Anzahl der erfolgreichen (2XX) und Client-Fehler-Antwortcodes (4XX), die von Instances in Ihrer Umgebung generiert wurden.

Latency

Anzahl der Sekunden zwischen dem Zeitpunkt, an dem der Load Balancer eine Anfrage an eine Instance weiterleitet, und dem Zeitpunkt, zu dem die Antwort empfangen wird.

RequestCount

Anzahl der abgeschlossenen Anfragen.

Diese Listen sind nicht vollständig. Eine vollständige Liste der Metriken, die für diese Ressourcen gemeldet werden können, finden Sie in den folgenden Themen im Amazon CloudWatch-Entwicklerhandbuch:

Metriken
Namespace Topic
AWS::ElasticLoadBalancing::LoadBalancer Elastic Load Balancing-Metriken und -Ressourcen
AWS::AutoScaling::AutoScalingGroup Amazon Elastic Compute Cloud-Metriken und -Ressourcen
AWS::SQS::Queue Amazon SQS-Metriken und -Ressourcen
AWS::RDS::DBInstance Amazon RDS-Dimensionen und -Metriken

Worker-Umgebung – Zustandsmetrik

Nur für Worker-Umgebungen veröffentlicht der SQS-Daemon eine benutzerdefinierte Metrik für den Umgebungszustand in CloudWatch, wobei ein Wert von 1 grün bedeutet. Sie können die CloudWatch-Zustandsmetrikdaten in Ihrem Konto mithilfe des ElasticBeanstalk/SQSD-Namespace überprüfen. Die Metrikdimension ist EnvironmentName und der Metrikname lautet Health. Alle Instances veröffentlichen ihre Metriken auf dem gleichen Namespace.

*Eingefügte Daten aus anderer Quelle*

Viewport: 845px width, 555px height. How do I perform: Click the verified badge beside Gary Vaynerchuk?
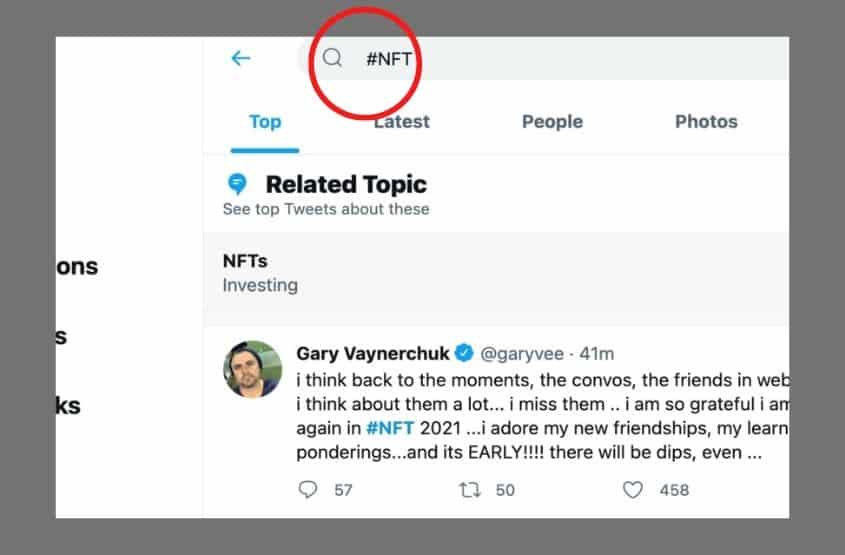(464, 353)
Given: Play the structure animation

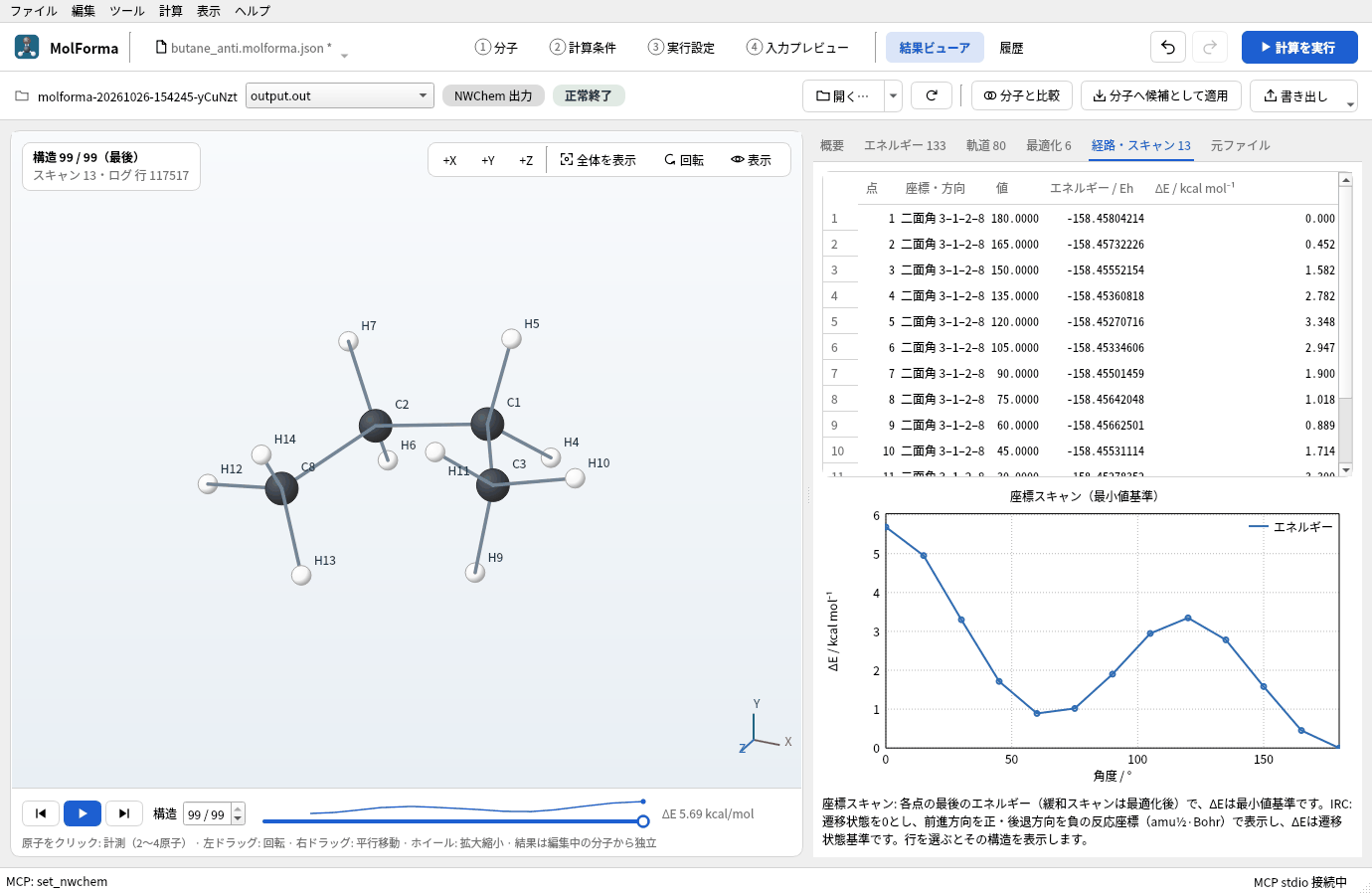Looking at the screenshot, I should 83,813.
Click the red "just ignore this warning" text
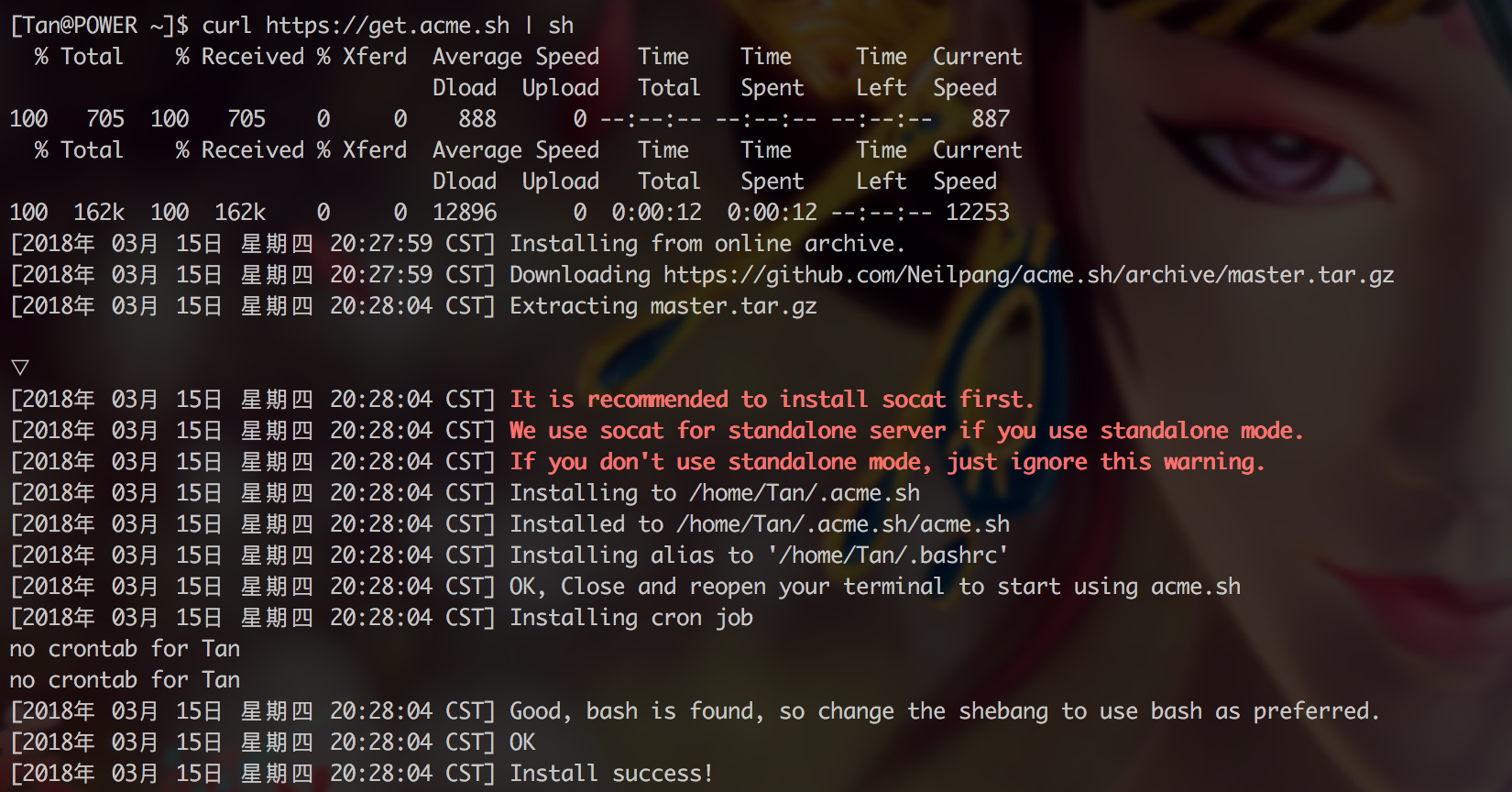 tap(1106, 462)
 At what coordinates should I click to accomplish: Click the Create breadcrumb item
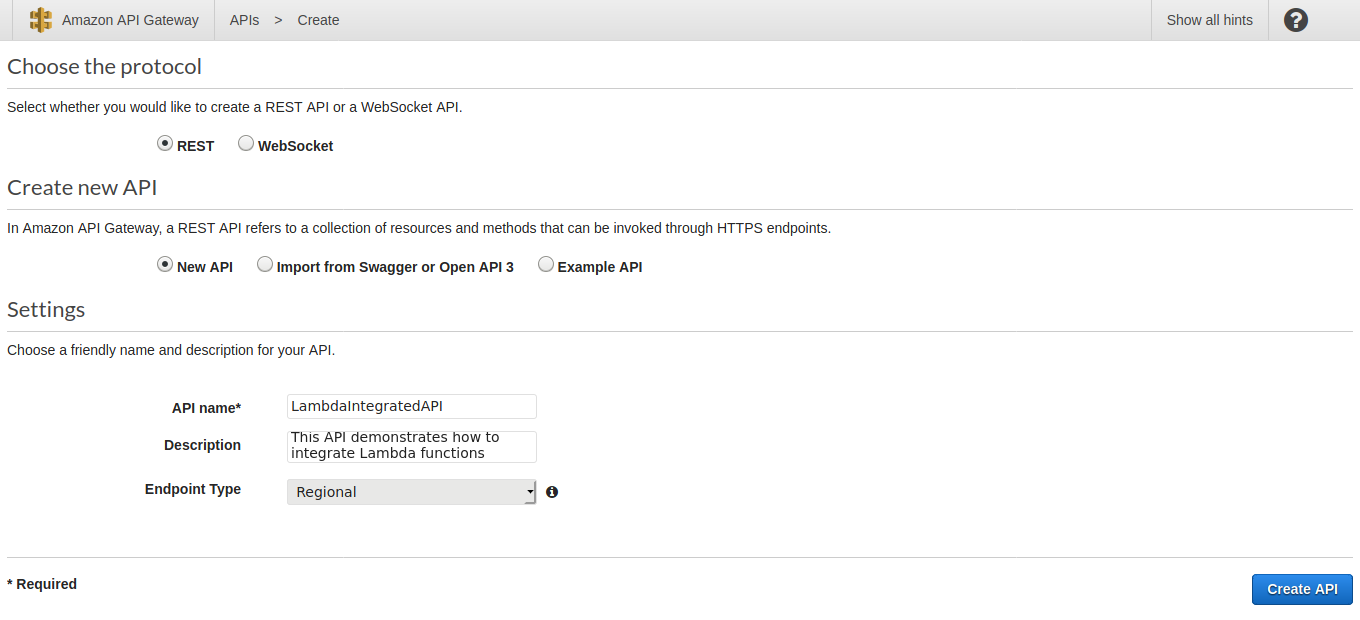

Damit der Daemon Metriken veröffentlichen kann, muss das Instance-Profil der Umgebung die Berechtigung zum Aufrufen von cloudwatch:PutMetricData haben. Diese Berechtigung ist im Standard-Instance-Profil enthalten. Weitere Informationen finden Sie unter Elastic Beanstalk Instance-Profile verwalten.